**Exercise requirements:** Can you quote the pfsense bridging post below word for word, starting with "You bridge these" and going on through "via L3 filtering.."?

**Text section:**
You you can not run it this way be it home, or a lab or an enterprise. It will not work!!
I already suggest you could try using the igmp proxy.. But if all you need is mdns discovery, then yeah avahi might work.. Can tell you that getting chrome to work across different L2 is going to be a PITA..
Use something else would be my suggestion. Not sure exactly in what context your using it in..
If you want pfsense to filter between the bridge.. Then your going to need another physical interface on your vm host, so you physically separate the L2 you want to filter/bridge between 2 physical networks via different switches. Or a smart switch that you could isolate the L2 via different vlan tags.. You could then bridge across these 2 tags vlans and make them the same on pfsense doesn't have to know about the tags, etc.
So with a smart switch you could do something like this..
You create 2 different vlans on your switch.. You then isolate these different vlans on your esxi into port group for each vlan.. Then you connect these port groups to 2 different vnics on pfsense that not using tags.. esxi will strip the tags let the port groups handle the tags..
You bridge these interfaces on pfsense.. So you have 2 isolated L2, that you have bridged into a single L2 via pfsense.. So computer on Y not talk to X unless it goes through the pfsense bridge.. Now you can filter and say no Y can not talk nas on vlan X via L3 filtering..
But if your switch is not smart and can not isolate the vlans.. Then this can not work!!!

**Provided data:**
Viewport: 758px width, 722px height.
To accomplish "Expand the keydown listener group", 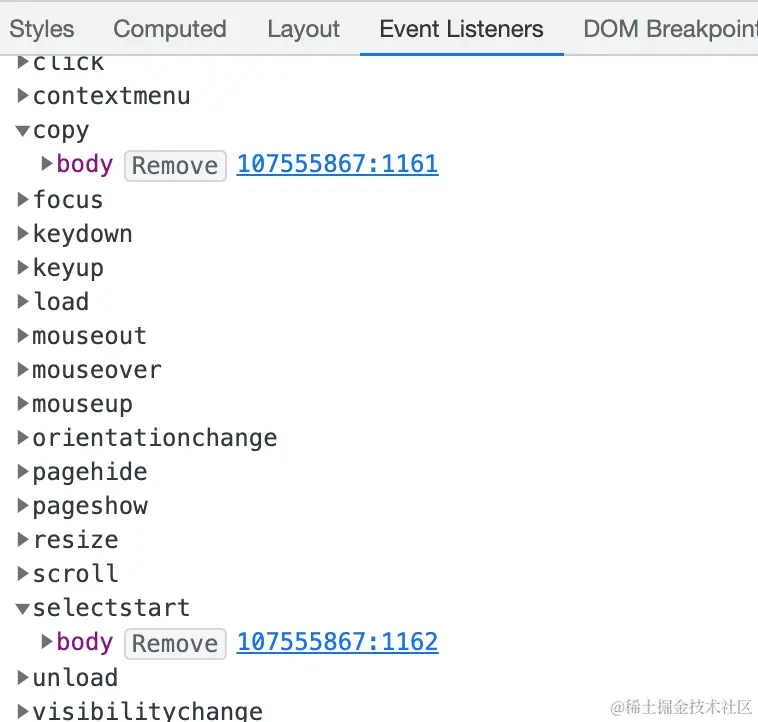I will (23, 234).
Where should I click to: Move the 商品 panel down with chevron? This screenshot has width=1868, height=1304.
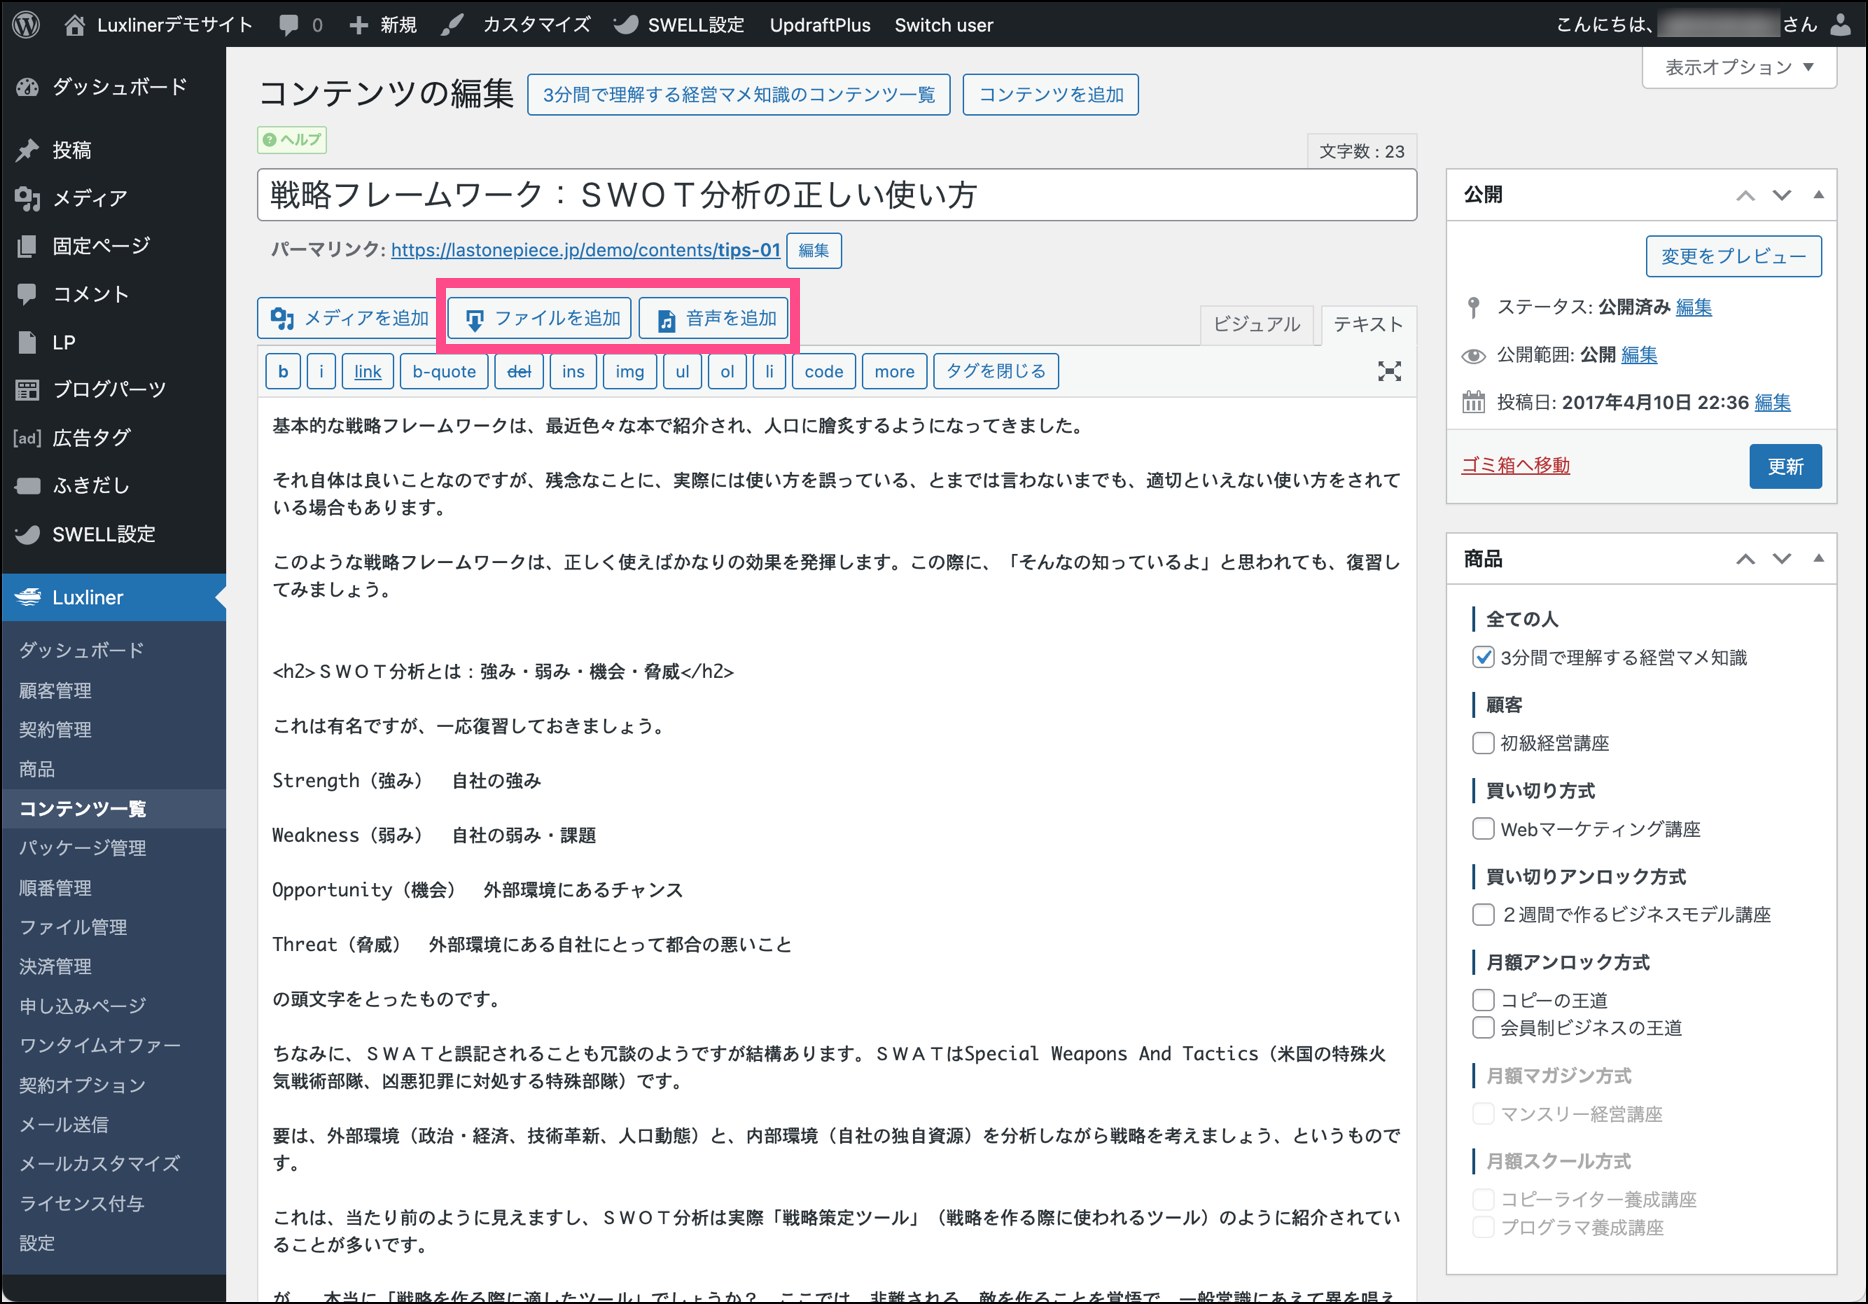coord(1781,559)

**Response for this exercise:**
You bridge these interfaces on pfsense.. So you have 2 isolated L2, that you have bridged into a single L2 via pfsense.. So computer on Y not talk to X unless it goes through the pfsense bridge.. Now you can filter and say no Y can not talk nas on vlan X via L3 filtering..